The night he gave me the engagement ring, we were in Water Valley, Mississippi. The only food lead we had was a place called Crawdad Hole (“you’ll think it’s a gas station when you see it”). Upon arrival, it seemed an allergy girl’s nightmare: standing at a counter to order seafood in the deep South. But my fiancé stood by patiently as I began my questions. The crabs, the shrimp, the crawfish? Each cooked with a separate pot and tongs. The butter? Added only at the last stage, on the side, easily left off. The spice boil? The woman taking my order poked her head around the corner and confirmed with the chef—who turned out to be her husband—that it contained no mustard. Each answer relaxed a finger of the menu’s fist until it became a welcoming palm.

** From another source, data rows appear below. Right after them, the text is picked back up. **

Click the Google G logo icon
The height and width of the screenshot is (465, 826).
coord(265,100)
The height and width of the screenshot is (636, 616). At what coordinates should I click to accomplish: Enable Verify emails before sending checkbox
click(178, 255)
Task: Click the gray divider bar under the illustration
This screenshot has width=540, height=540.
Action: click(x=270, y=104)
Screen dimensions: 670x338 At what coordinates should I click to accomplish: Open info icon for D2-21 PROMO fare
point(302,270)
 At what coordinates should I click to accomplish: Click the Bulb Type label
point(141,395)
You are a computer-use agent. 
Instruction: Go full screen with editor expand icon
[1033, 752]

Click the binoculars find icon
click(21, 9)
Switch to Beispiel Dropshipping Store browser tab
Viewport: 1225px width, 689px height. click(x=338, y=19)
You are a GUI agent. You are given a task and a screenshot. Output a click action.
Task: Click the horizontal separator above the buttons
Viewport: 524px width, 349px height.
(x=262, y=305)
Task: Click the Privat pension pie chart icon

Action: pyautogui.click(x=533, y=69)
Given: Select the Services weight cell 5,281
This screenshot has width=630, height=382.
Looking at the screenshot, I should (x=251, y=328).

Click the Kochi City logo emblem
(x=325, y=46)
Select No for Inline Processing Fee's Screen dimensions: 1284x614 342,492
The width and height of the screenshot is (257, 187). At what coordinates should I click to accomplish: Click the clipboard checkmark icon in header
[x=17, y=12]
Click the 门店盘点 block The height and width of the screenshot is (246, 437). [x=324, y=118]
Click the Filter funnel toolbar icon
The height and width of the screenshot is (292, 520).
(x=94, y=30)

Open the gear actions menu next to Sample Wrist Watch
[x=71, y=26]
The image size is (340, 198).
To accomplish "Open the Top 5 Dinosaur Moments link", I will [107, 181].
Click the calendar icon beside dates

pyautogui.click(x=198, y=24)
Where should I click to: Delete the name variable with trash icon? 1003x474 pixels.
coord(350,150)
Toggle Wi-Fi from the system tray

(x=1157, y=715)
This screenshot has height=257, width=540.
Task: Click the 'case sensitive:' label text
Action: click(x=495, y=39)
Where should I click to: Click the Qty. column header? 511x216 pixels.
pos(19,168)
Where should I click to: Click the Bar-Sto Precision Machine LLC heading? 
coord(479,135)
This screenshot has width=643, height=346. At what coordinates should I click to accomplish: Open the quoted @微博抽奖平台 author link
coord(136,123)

Fifteen minute later, I sat down with a tray of crab legs, taters and corn. Soon my gorgeous ring was coated in juice and bits of shell. The meal was simple, safe, messy, and incredibly satisfying. Which is kind of what I hope for from marriage.
One good year does not make me home free. A naïve hostess or reckless chef could change this story tomorrow. I have to stay vigilant—asking twice if that is zucchini or cucumber in my veggie slaw, making sure that the olive in my martini is not stuffed with feta. The wide world of adulthood is scary, sure, but it is a space to create our own allergy-friendly rituals, to find our own community of people loving and mature enough to take a medical condition in stride. It is world worth exploring.
Sandra Beasley is the author of two collections of poetry and Don’t Kill the Birthday Girl: Tales from an Allergic Life (Crown). She lives in Washington, DC.